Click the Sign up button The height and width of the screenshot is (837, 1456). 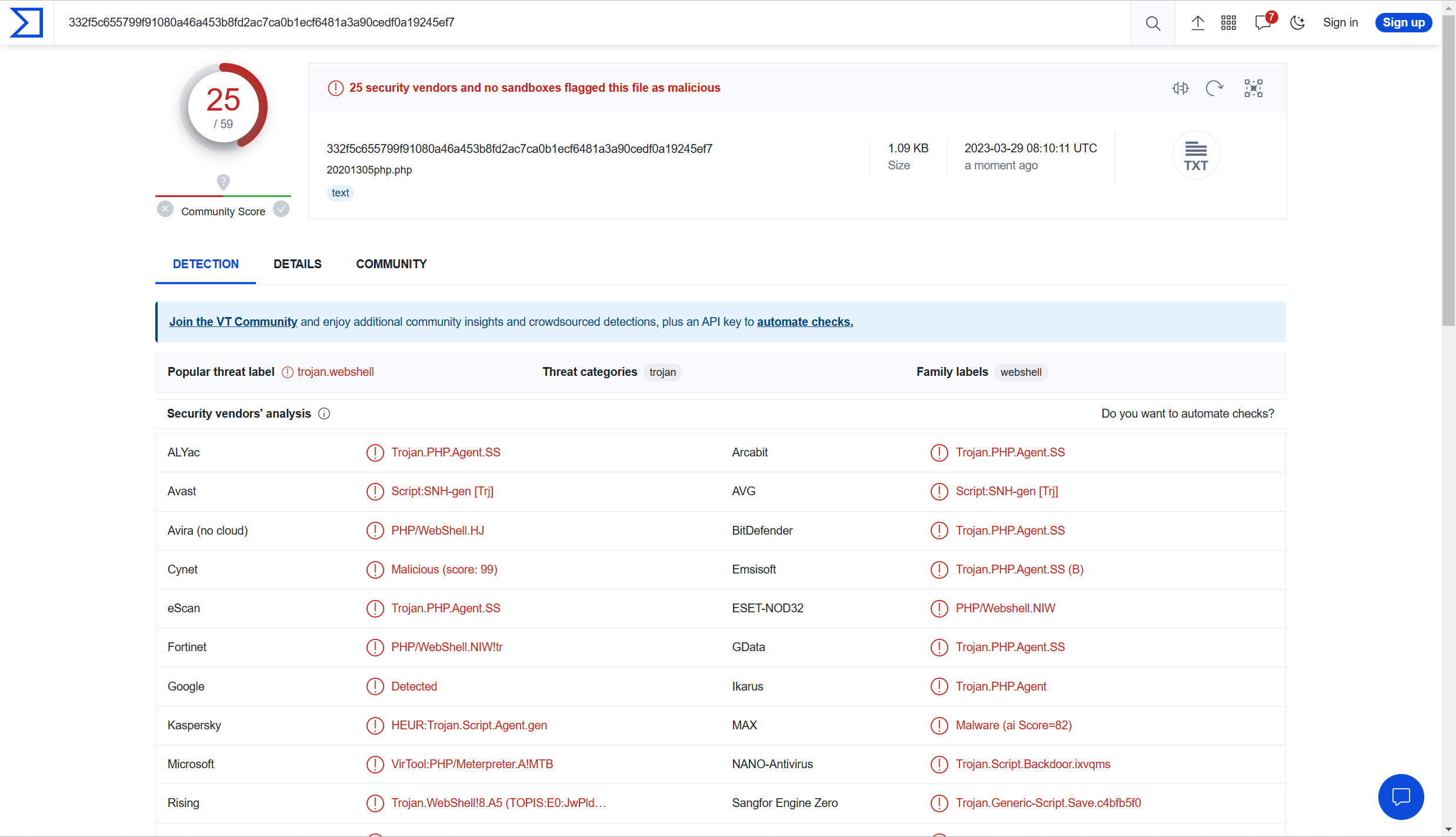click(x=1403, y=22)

---+---

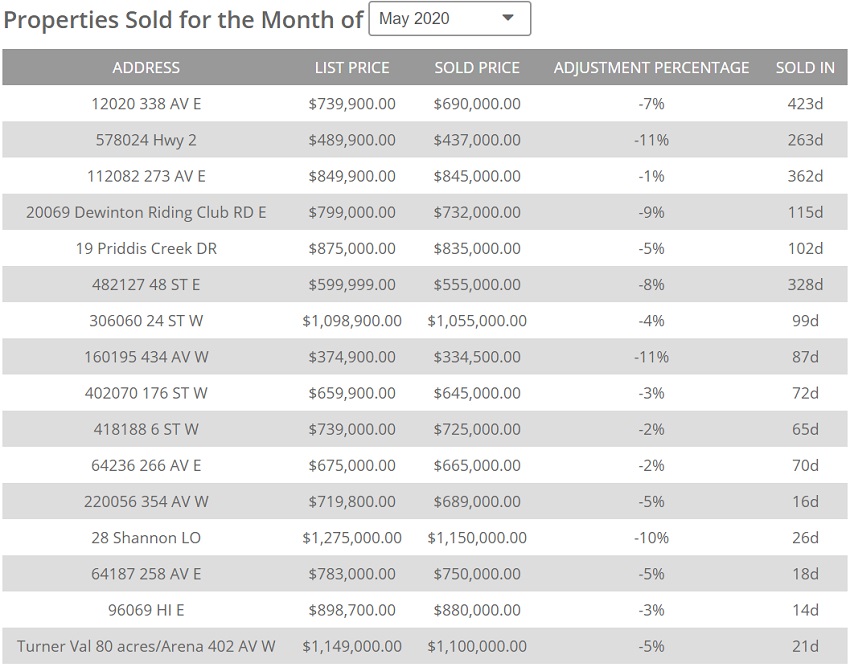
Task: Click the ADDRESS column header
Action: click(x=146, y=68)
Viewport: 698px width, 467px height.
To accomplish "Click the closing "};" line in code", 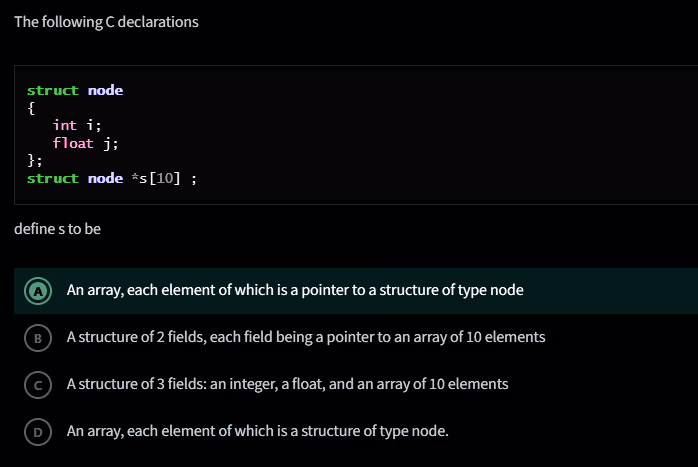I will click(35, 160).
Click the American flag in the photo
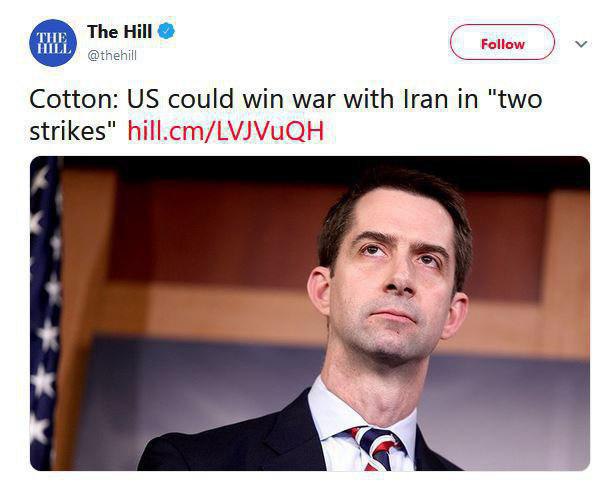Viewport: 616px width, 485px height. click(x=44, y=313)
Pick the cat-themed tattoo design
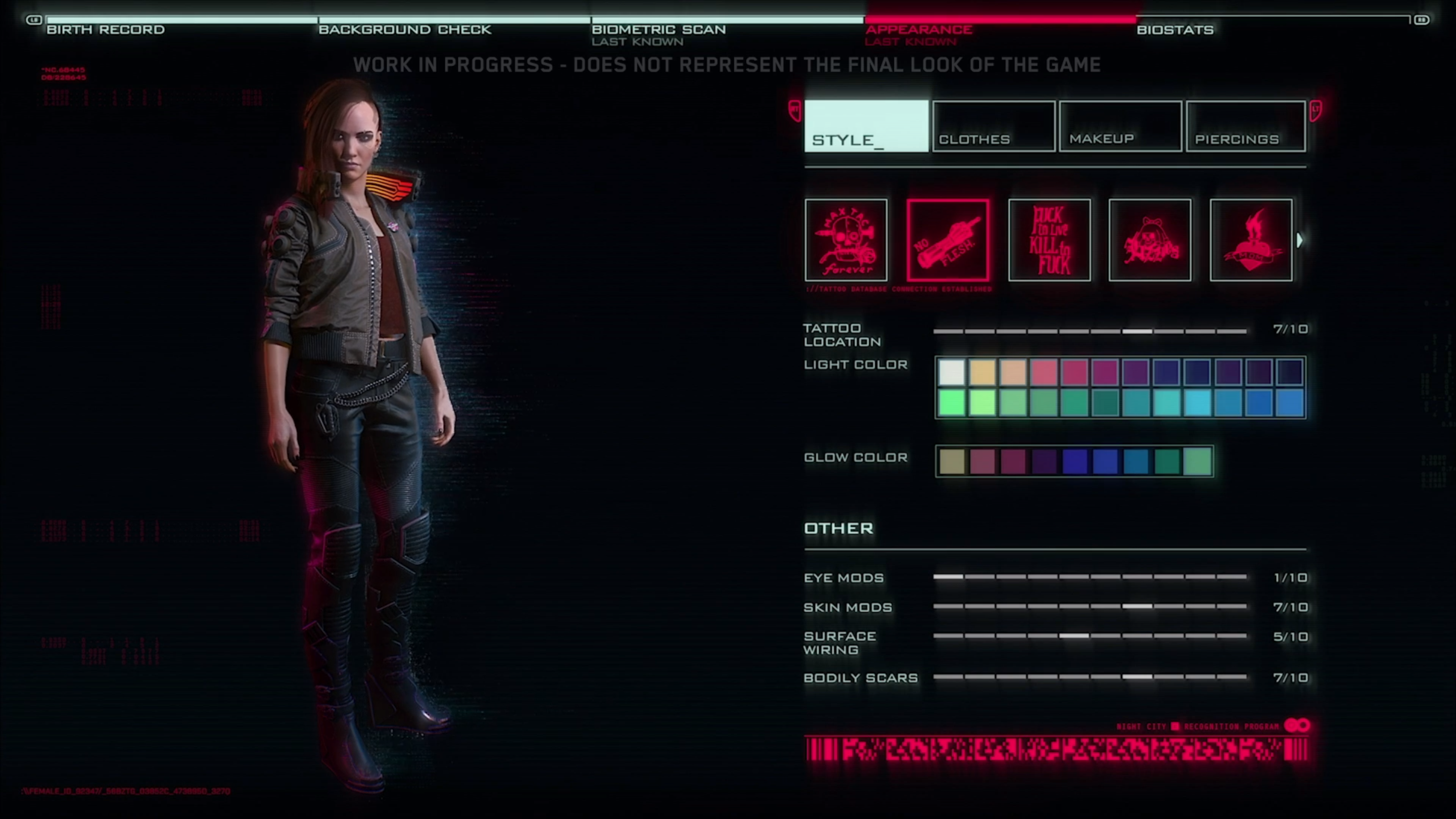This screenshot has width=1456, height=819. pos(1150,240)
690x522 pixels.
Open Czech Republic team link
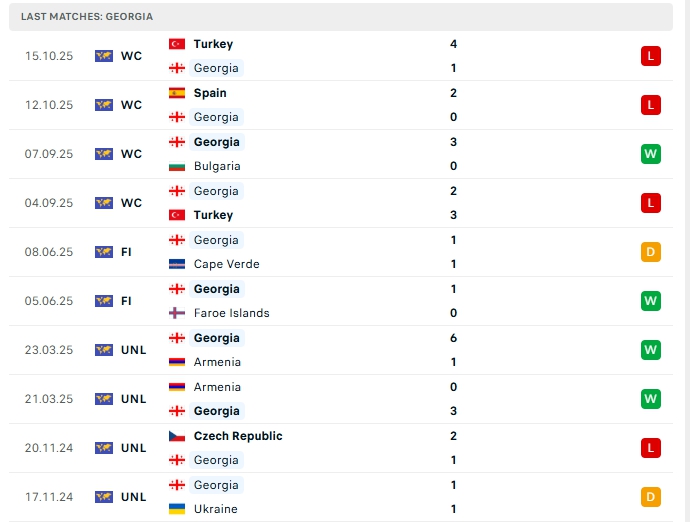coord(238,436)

---+---

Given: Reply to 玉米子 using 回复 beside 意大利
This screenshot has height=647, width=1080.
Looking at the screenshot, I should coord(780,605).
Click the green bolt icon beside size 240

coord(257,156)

---+---

### YOUR OBJECTIVE
Convert the rows from the line containing "Pick the cat-themed tattoo design" through the line containing "coord(238,436)" into a JSON list of strings, one string per line, skipping blank lines and leaving out the pictures.

### ANSWER TO THE EXERCISE
[
  "Pick the cat-themed tattoo design",
  "This screenshot has width=1456, height=819. pos(1150,240)",
  "690x522 pixels.",
  "Open Czech Republic team link",
  "coord(238,436)"
]